There is a troubling trend of cities putting new taxes — so-called Netflix taxes — on streaming music, online gaming, e-books, and online video distributors like Netflix, Hulu and Sling. Pennsylvania, Chicago and dozens of California cities have recently implemented or proposed taxes on online media. Yet there are several legal and economic problems with these taxes.

First, some of these taxes may violate the First Amendment since they single out certain types of media for taxation. Courts take a dim view of taxes that don’t apply equally to all members of the press, and the US Supreme Court struck down similar taxes in cases like Minneapolis Star v. Minnesota Commissioner of Revenue and Arkansas Writers’ Project v. Ragland. Because they exempt similar media distributors from taxation, some of these new online taxes have severe constitutional deficiencies.

Second, the social costs for these taxes fall heavily on price-sensitive consumers and small online providers. Many subscribers use OVDs because they offer smaller, inexpensive TV packages. By “cutting the cord” and dropping traditional TV, they’ve already revealed that they are price-sensitive, and taxing OVDs will only cause them to reduce their viewing. Further, small streaming providers will be hardest hit by these taxes when they are responsible for collecting the tax.

Determining where subscribers live and what taxes they are subject to is no simple task, either. It requires substantial legal and network engineering expertise to have systems that can identify user location, assess the appropriate tax, separate the tax from the subscription fee, and make the system accurate and auditable. This is a costly and complex endeavor for niche and foreign-language providers, like Crunchyroll (anime shows) and Spuul (Hindi films).

Finally, taxes fall inequitably based on business model and arbitrary classification. In Chicago, for instance, the tax applies when consumers rent an online movie for streaming, but not when they purchase an online movie for download. Cities are generally collecting from only online services that collect subscriber fees.

This serves to penalize ad-free providers, like Netflix and Hulu No Commercials, and it benefits providers who choose to insert paid advertisements, like YouTube, Pandora and Crackle TV. Such taxes incentivize services to rely on ads, not subscriptions, and — if streaming companies introduce more ads — they will reduce viewers’ satisfaction with streaming services.
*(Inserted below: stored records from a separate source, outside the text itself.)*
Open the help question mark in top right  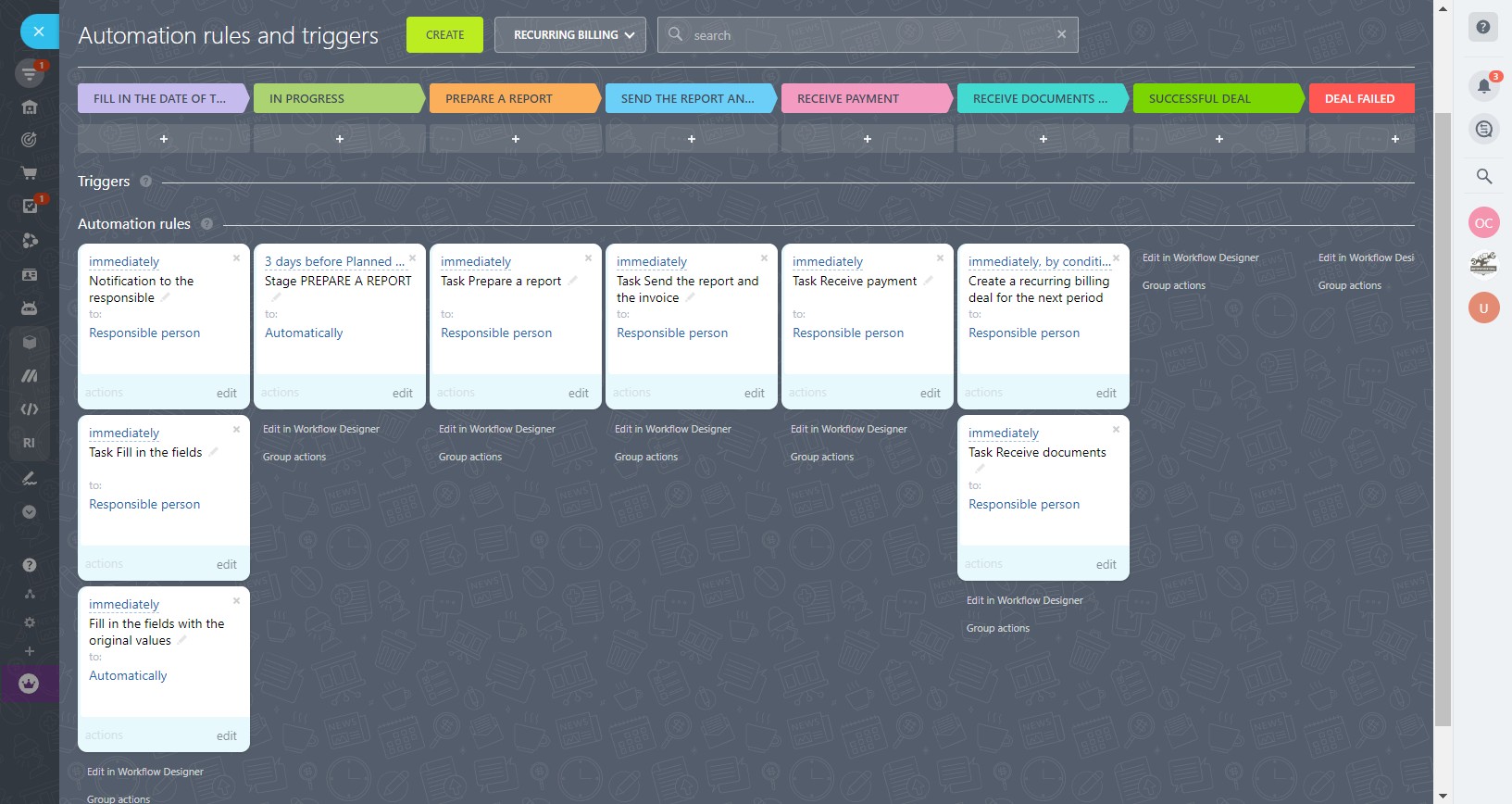(x=1483, y=27)
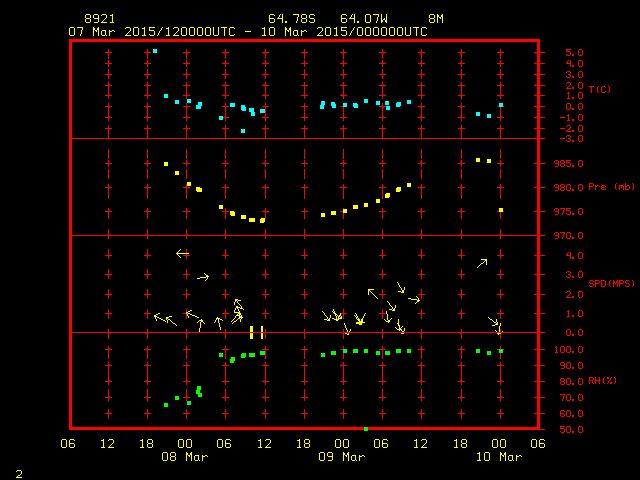Jump to the 08 Mar date label
Viewport: 640px width, 480px height.
(184, 457)
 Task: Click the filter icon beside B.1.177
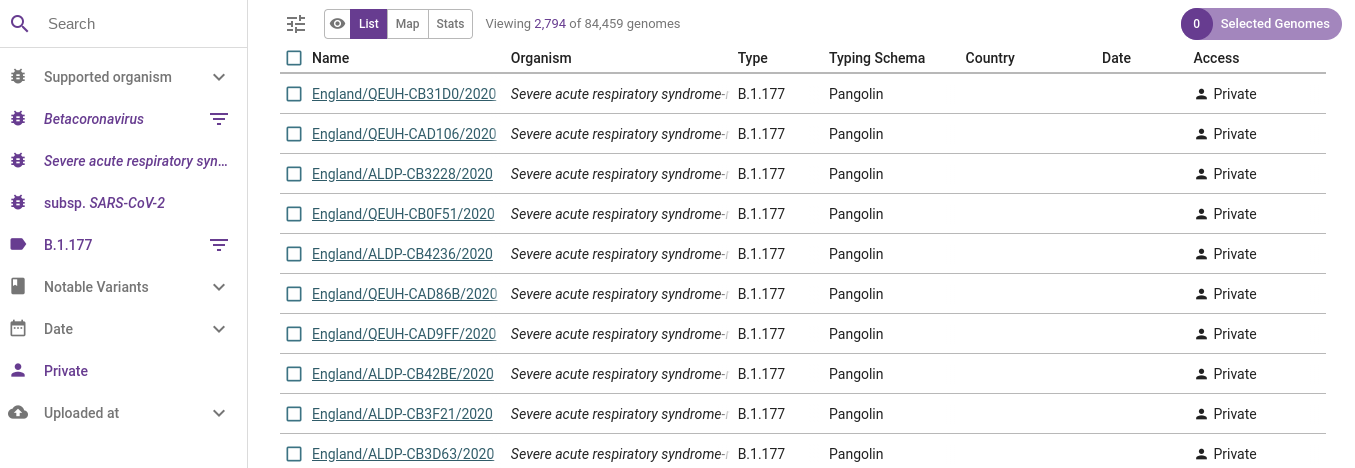point(219,245)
Online video and audio is a rapidly changing industry and will present cities and online companies with difficult classification problems. For example, are news organizations that charge subscription fees for traditional written news — but that also have substantial video libraries, like the Wall Street Journal and the Blaze — subject to these new taxes?

Do Apple and Google now need to collect taxes on the video-on-demand services they offer in iTunes and Google Play? Amazon charges a fee for Prime, which includes not only its OVD service, but free deliveries, free e-books and music streaming. How much of the Prime fee is subject to taxation?

These questions will continue to pop up as online companies experiment with different business models. They’ll also stifle online services that await regulator legal determinations, which will have perhaps hundreds of variations across the nation.

More than 100 streaming TV services launched in 2015. This is a dynamic and innovative sector that is giving American families easy access to mainstream and niche TV, radio and games. This nascent industry and its subscribers should not be burdened with new taxes — especially taxes that will reduce entertainment options, be difficult to comply with, and be difficult to implement consistently.

By Brent Skorup

Brent Skorup is a research fellow in the technology policy program with the Mercatus Center at George Mason University. — Ed.